La historia de la Academia Cubana de la Lengua está plagada de deudas, deudas a personas de primer orden en la cultura cubana que nunca ingresaron. Algunas por propia voluntad, vale aclarar. Se pudiera pensar que es lógico, no están todos los que son por razones de espacio, o de abecedario. Y replicará algún maldiciente que tampoco todos los que estuvieron o están, lo merecieron o merecen, punto que no voy a discutir y que es también lógico, tomo el denostar como uno de los comportamientos humanos de mayor visibilidad, como se dice ahora.
A mi ver, con la entrada de Arturo Arango a la Academia Cubana de la Lengua estamos pagando una de esas deudas. Permítanme demostrar por qué. Repasemos sus haberes.
Sumo cuatro libros de cuentos (Salir al mundo, La vida es una semana, La Habana elegante, Vimos arder un árbol). Son libros ascensionales, van de una leve complejidad a una complejidad mayor. De algún modo aparece de continuo, los sucedáneos de la serpiente (el origen del mal), y sus huevos fatídicos (la exponenciación del mal), como si habitar el mundo resultara, como mínimo, un padecimiento, idea que es más vieja que las palmas deliciosas, pero no hay mal que por bien no venga, y Arturo toma el escarpelo y extrae de las entrañas de la bestia un rostro conciliador, una virtud desecada, alguna que otra regañina amable. Raro uso del optimismo este uso.

» **Consigna**: En el fragmento sobre Arturo Arango, ¿qué libros de cuentos suyos se enumeran?

» **Datos mostrados**:
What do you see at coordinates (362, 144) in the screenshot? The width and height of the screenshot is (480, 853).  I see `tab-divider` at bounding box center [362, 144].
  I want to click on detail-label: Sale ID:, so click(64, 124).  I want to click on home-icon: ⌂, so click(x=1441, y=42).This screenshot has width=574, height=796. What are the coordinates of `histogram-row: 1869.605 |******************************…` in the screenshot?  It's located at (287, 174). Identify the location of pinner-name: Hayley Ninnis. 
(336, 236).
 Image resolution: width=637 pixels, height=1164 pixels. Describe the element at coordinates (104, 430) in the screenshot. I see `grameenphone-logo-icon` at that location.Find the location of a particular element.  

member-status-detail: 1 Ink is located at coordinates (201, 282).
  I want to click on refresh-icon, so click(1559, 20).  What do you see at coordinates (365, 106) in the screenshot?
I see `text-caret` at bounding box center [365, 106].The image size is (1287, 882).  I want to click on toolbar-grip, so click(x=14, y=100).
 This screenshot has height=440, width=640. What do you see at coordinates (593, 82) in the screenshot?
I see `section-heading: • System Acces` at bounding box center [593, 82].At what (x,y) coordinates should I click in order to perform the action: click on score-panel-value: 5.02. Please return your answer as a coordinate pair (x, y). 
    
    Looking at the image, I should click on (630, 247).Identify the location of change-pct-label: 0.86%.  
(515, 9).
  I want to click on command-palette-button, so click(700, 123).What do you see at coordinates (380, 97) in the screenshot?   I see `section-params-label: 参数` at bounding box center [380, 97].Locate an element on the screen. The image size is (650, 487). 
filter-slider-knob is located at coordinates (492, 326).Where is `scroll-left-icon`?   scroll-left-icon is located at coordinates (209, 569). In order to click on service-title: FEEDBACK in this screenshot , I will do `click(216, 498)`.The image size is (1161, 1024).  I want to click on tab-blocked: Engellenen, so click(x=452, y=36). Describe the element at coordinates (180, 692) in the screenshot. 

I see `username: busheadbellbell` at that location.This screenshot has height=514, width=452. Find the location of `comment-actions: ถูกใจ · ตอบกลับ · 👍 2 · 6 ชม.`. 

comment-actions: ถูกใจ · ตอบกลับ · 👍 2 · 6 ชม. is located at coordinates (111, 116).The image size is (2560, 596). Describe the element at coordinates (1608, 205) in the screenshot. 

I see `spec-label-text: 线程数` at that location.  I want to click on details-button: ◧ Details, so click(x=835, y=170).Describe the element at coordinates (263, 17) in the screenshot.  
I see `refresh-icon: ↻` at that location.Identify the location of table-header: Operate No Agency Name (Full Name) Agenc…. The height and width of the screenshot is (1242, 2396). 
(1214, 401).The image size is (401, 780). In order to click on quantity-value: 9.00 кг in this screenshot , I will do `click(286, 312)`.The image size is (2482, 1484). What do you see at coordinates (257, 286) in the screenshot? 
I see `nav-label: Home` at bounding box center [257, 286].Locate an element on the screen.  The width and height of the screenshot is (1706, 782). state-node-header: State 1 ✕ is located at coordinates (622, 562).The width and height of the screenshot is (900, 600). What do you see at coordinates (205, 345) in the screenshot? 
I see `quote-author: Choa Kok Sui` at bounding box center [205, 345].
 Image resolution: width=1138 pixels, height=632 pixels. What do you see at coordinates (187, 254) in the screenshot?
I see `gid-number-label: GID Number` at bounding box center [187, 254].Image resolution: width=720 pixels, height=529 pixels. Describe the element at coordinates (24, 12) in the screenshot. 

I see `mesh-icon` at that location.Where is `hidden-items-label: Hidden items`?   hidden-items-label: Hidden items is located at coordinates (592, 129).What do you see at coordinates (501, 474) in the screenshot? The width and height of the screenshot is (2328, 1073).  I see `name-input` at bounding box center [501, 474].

» **Espacio de respuesta**: Salir al mundo, La vida es una semana, La Habana elegante y Vimos arder un árbol.